## What is being asked
Reproduce the entries exactly as they appear below.

## Study material
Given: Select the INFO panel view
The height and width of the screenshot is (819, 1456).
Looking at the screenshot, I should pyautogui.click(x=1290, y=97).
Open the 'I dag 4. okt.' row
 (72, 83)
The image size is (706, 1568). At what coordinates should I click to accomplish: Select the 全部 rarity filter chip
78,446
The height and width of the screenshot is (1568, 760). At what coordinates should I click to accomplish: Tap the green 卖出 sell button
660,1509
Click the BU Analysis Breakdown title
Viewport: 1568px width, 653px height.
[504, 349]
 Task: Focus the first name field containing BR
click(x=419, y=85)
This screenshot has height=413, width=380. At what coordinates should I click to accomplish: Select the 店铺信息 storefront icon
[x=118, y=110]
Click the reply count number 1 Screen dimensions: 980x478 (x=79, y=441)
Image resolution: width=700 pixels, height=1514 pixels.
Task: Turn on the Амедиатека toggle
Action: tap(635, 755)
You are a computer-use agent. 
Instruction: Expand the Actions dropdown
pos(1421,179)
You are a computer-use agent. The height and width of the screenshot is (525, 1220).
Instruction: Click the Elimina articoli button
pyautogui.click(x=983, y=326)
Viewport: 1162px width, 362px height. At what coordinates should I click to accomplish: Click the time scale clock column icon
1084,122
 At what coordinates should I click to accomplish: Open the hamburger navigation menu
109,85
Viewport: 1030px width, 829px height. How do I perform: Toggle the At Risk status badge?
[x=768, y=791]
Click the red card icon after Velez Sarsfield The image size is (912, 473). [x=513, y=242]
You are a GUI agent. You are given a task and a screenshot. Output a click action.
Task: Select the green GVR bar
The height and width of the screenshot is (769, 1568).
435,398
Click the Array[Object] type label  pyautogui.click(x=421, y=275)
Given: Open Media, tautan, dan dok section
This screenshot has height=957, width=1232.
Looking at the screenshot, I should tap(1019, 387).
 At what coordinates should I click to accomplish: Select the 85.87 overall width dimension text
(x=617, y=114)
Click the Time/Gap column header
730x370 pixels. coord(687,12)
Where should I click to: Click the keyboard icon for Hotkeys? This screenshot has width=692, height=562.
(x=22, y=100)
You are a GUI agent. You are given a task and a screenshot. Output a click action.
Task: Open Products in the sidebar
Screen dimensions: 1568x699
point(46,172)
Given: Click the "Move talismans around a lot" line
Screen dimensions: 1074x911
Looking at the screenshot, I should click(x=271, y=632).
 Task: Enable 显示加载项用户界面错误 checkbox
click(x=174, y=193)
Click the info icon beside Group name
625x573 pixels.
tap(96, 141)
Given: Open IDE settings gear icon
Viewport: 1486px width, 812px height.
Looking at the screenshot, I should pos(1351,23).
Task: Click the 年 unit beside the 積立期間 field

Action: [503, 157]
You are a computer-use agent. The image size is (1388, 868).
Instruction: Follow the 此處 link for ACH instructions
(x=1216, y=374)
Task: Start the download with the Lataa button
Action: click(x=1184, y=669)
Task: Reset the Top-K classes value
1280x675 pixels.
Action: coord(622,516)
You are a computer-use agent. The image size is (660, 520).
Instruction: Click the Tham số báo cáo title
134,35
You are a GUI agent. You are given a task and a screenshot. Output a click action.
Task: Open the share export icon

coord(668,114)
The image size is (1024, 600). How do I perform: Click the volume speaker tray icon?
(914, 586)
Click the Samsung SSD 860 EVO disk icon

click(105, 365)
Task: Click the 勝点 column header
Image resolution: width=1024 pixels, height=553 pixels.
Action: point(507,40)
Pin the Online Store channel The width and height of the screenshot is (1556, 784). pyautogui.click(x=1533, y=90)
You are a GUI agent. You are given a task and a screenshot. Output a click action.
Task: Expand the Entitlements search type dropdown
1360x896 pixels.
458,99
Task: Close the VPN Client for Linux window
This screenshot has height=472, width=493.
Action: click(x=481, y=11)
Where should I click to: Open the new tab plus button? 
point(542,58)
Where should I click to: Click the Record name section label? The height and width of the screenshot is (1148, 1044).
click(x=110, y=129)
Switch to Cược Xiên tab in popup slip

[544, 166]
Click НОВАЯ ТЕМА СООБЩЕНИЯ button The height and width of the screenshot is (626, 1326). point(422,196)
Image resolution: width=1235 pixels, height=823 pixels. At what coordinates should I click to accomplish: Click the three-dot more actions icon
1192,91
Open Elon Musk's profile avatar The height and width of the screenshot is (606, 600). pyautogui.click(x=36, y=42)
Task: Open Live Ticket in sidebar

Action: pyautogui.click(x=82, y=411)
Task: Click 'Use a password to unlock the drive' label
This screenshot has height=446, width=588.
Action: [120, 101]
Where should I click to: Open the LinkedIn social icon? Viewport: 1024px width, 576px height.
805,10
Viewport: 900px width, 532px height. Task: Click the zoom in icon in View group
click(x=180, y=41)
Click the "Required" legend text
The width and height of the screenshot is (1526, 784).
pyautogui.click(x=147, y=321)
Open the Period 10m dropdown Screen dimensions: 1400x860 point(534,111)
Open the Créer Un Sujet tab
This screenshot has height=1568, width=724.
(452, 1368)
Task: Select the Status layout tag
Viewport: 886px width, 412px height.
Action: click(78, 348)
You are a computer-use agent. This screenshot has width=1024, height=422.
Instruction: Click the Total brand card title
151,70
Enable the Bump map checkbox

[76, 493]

## Your solution
Given: Select the INFO panel view
The height and width of the screenshot is (819, 1456).
Looking at the screenshot, I should pyautogui.click(x=1290, y=97).
Open the 'I dag 4. okt.' row
 (72, 83)
The image size is (706, 1568). At what coordinates should I click to accomplish: Select the 全部 rarity filter chip
78,446
The height and width of the screenshot is (1568, 760). At what coordinates should I click to accomplish: Tap the green 卖出 sell button
660,1509
Click the BU Analysis Breakdown title
Viewport: 1568px width, 653px height.
[504, 349]
 Task: Focus the first name field containing BR
click(x=419, y=85)
This screenshot has height=413, width=380. At what coordinates should I click to accomplish: Select the 店铺信息 storefront icon
[x=118, y=110]
Click the reply count number 1 Screen dimensions: 980x478 (x=79, y=441)
Image resolution: width=700 pixels, height=1514 pixels.
Task: Turn on the Амедиатека toggle
Action: tap(635, 755)
You are a computer-use agent. 
Instruction: Expand the Actions dropdown
pos(1421,179)
You are a computer-use agent. The height and width of the screenshot is (525, 1220).
Instruction: Click the Elimina articoli button
pyautogui.click(x=983, y=326)
Viewport: 1162px width, 362px height. At what coordinates should I click to accomplish: Click the time scale clock column icon
1084,122
 At what coordinates should I click to accomplish: Open the hamburger navigation menu
109,85
Viewport: 1030px width, 829px height. How do I perform: Toggle the At Risk status badge?
[x=768, y=791]
Click the red card icon after Velez Sarsfield The image size is (912, 473). [x=513, y=242]
You are a GUI agent. You are given a task and a screenshot. Output a click action.
Task: Select the green GVR bar
The height and width of the screenshot is (769, 1568).
435,398
Click the Array[Object] type label  pyautogui.click(x=421, y=275)
Given: Open Media, tautan, dan dok section
This screenshot has height=957, width=1232.
Looking at the screenshot, I should tap(1019, 387).
 At what coordinates should I click to accomplish: Select the 85.87 overall width dimension text
(x=617, y=114)
Click the Time/Gap column header
730x370 pixels. coord(687,12)
Where should I click to: Click the keyboard icon for Hotkeys? This screenshot has width=692, height=562.
(x=22, y=100)
You are a GUI agent. You are given a task and a screenshot. Output a click action.
Task: Open Products in the sidebar
Screen dimensions: 1568x699
point(46,172)
Given: Click the "Move talismans around a lot" line
Screen dimensions: 1074x911
Looking at the screenshot, I should click(x=271, y=632).
 Task: Enable 显示加载项用户界面错误 checkbox
click(x=174, y=193)
Click the info icon beside Group name
625x573 pixels.
tap(96, 141)
Given: Open IDE settings gear icon
Viewport: 1486px width, 812px height.
Looking at the screenshot, I should pos(1351,23).
Task: Click the 年 unit beside the 積立期間 field

Action: [503, 157]
You are a computer-use agent. The image size is (1388, 868).
Instruction: Follow the 此處 link for ACH instructions
(x=1216, y=374)
Task: Start the download with the Lataa button
Action: click(x=1184, y=669)
Task: Reset the Top-K classes value
1280x675 pixels.
Action: coord(622,516)
You are a computer-use agent. The image size is (660, 520).
Instruction: Click the Tham số báo cáo title
134,35
You are a GUI agent. You are given a task and a screenshot. Output a click action.
Task: Open the share export icon

coord(668,114)
The image size is (1024, 600). How do I perform: Click the volume speaker tray icon?
(914, 586)
Click the Samsung SSD 860 EVO disk icon

click(105, 365)
Task: Click the 勝点 column header
Image resolution: width=1024 pixels, height=553 pixels.
Action: point(507,40)
Pin the Online Store channel The width and height of the screenshot is (1556, 784). pyautogui.click(x=1533, y=90)
You are a GUI agent. You are given a task and a screenshot. Output a click action.
Task: Expand the Entitlements search type dropdown
1360x896 pixels.
458,99
Task: Close the VPN Client for Linux window
This screenshot has height=472, width=493.
Action: click(x=481, y=11)
Where should I click to: Open the new tab plus button? 
point(542,58)
Where should I click to: Click the Record name section label? The height and width of the screenshot is (1148, 1044).
click(x=110, y=129)
Switch to Cược Xiên tab in popup slip

[544, 166]
Click НОВАЯ ТЕМА СООБЩЕНИЯ button The height and width of the screenshot is (626, 1326). point(422,196)
Image resolution: width=1235 pixels, height=823 pixels. At what coordinates should I click to accomplish: Click the three-dot more actions icon
1192,91
Open Elon Musk's profile avatar The height and width of the screenshot is (606, 600). pyautogui.click(x=36, y=42)
Task: Open Live Ticket in sidebar

Action: pyautogui.click(x=82, y=411)
Task: Click 'Use a password to unlock the drive' label
This screenshot has height=446, width=588.
Action: [120, 101]
Where should I click to: Open the LinkedIn social icon? Viewport: 1024px width, 576px height.
805,10
Viewport: 900px width, 532px height. Task: Click the zoom in icon in View group
click(x=180, y=41)
Click the "Required" legend text
The width and height of the screenshot is (1526, 784).
pyautogui.click(x=147, y=321)
Open the Period 10m dropdown Screen dimensions: 1400x860 point(534,111)
Open the Créer Un Sujet tab
This screenshot has height=1568, width=724.
(452, 1368)
Task: Select the Status layout tag
Viewport: 886px width, 412px height.
Action: click(78, 348)
You are a computer-use agent. This screenshot has width=1024, height=422.
Instruction: Click the Total brand card title
151,70
Enable the Bump map checkbox

[76, 493]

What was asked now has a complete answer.